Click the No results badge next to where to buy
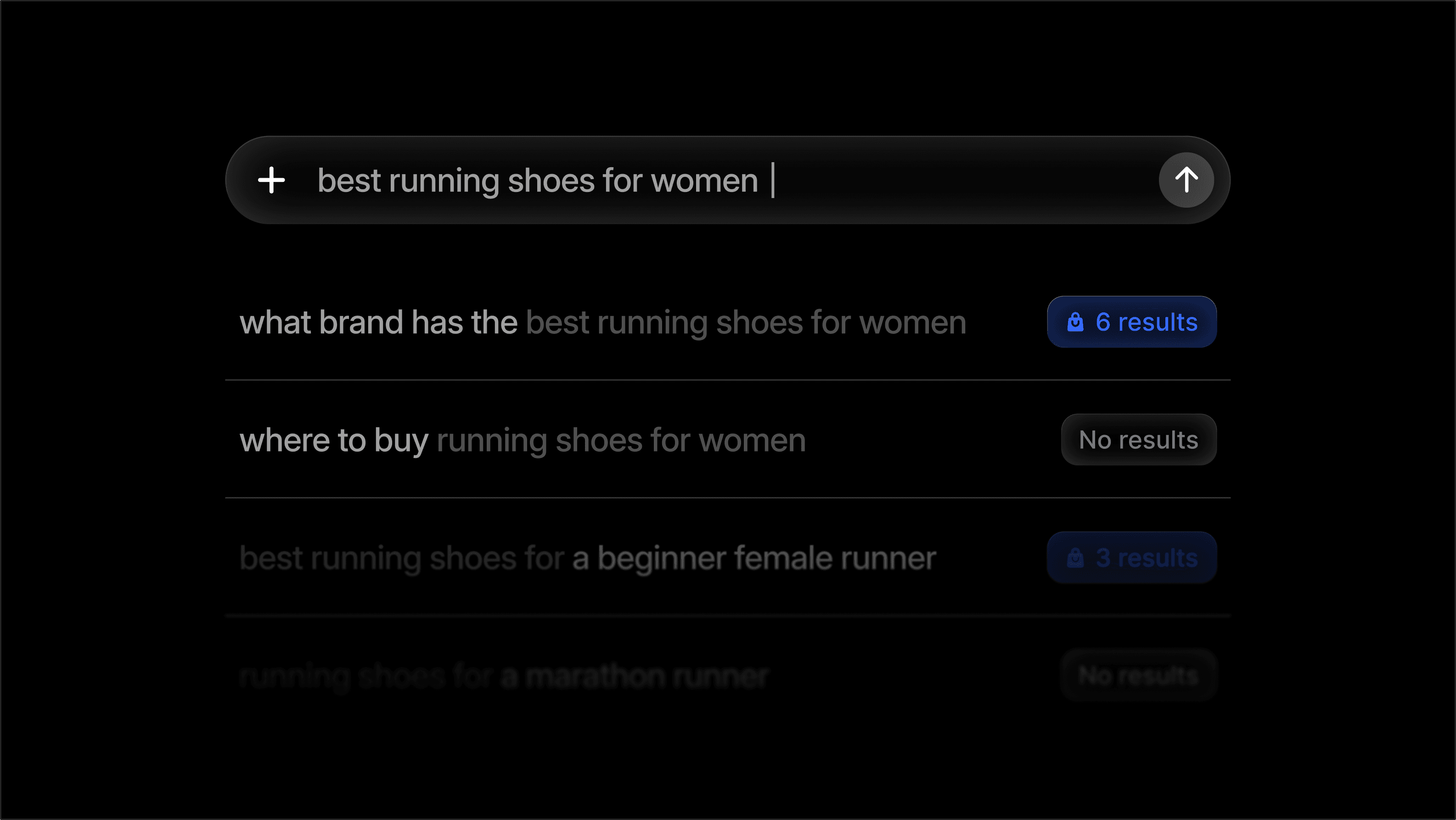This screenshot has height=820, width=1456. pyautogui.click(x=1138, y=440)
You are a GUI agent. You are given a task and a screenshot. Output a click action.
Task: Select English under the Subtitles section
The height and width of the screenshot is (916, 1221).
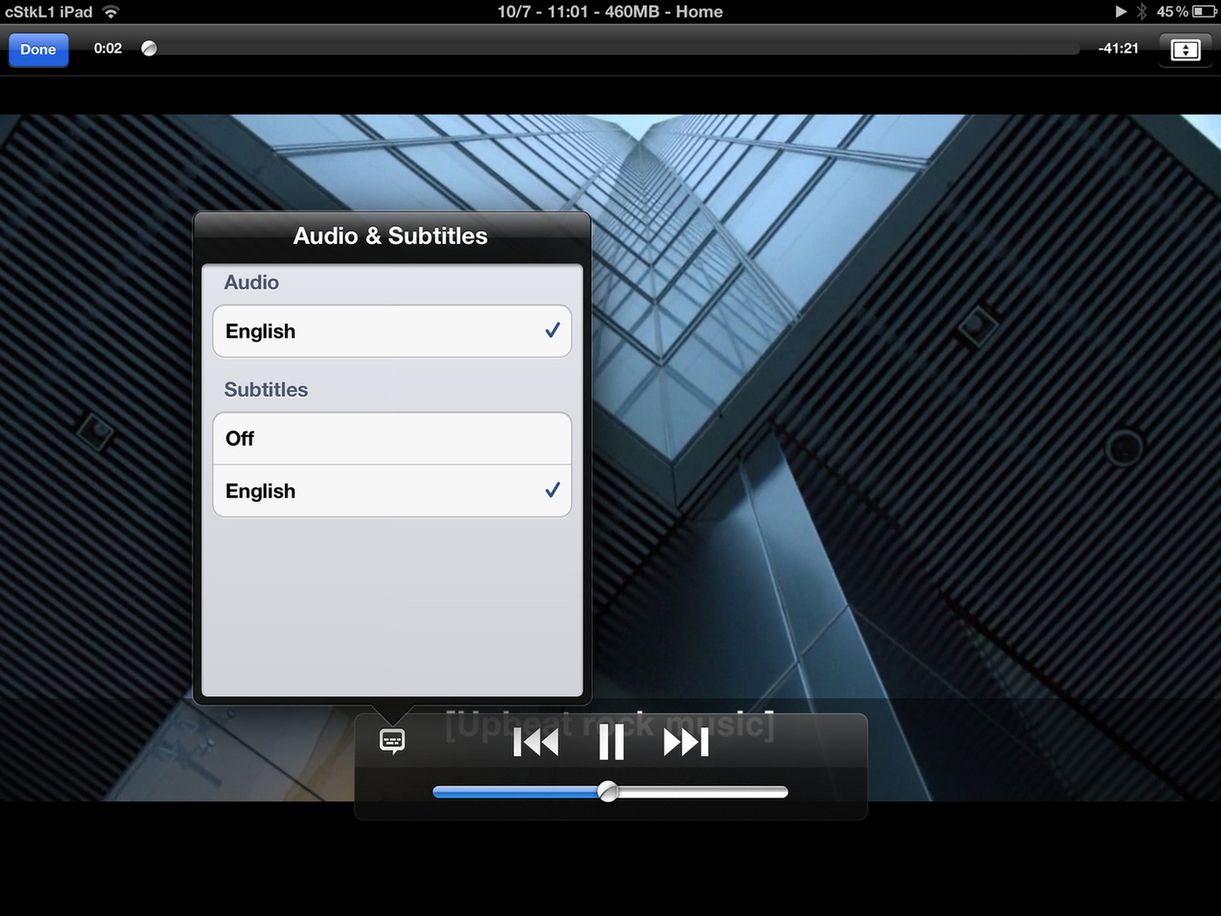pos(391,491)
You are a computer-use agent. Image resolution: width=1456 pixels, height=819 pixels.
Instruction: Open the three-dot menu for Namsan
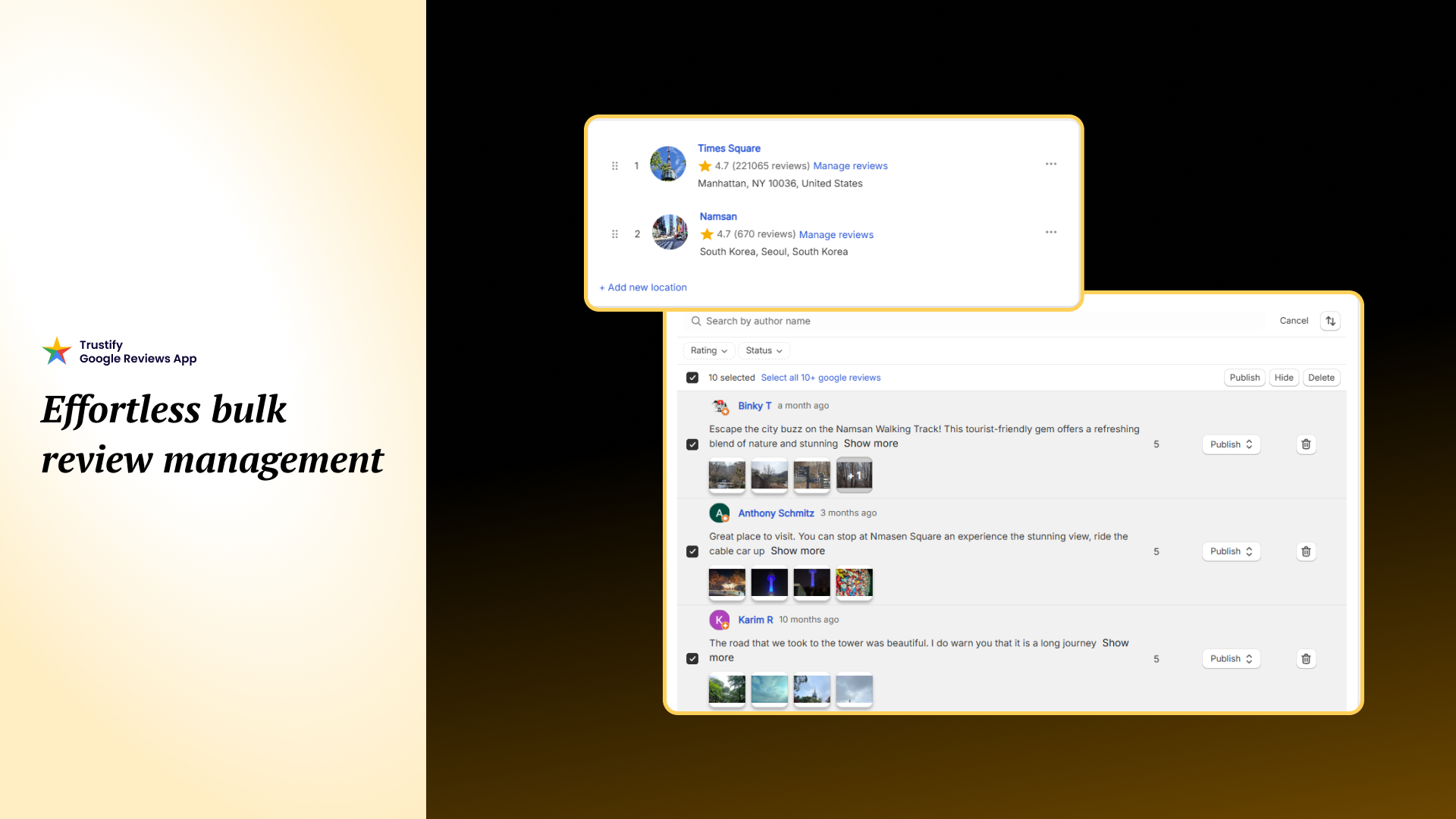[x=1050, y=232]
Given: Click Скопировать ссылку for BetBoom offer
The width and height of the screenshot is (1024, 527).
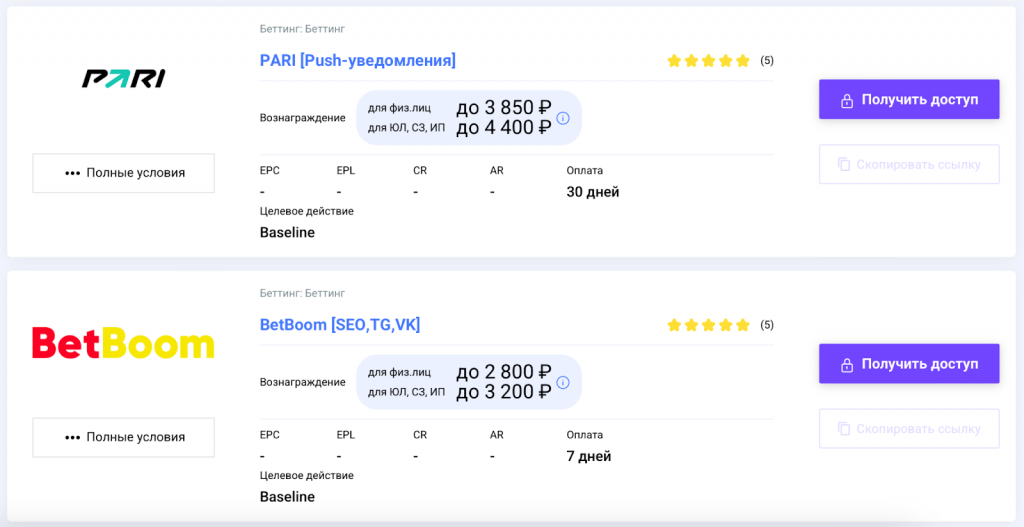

§ Stated task
Format the lines above as a numbered list, omitting blank lines and the pictures.

§ Solution to the exercise
1. Click the No results badge next to where to buy
2. This screenshot has height=820, width=1456. pyautogui.click(x=1138, y=440)
3. You are a GUI agent. You are given a task and a screenshot. Output a click action.
4. Task: Select English under the Subtitles section
5. The height and width of the screenshot is (916, 1221).
6. pos(391,491)
7. You are a computer-use agent. Image resolution: width=1456 pixels, height=819 pixels.
8. Instruction: Open the three-dot menu for Namsan
9. [x=1050, y=232]
10. Given: Click Скопировать ссылку for BetBoom offer
11. The width and height of the screenshot is (1024, 527).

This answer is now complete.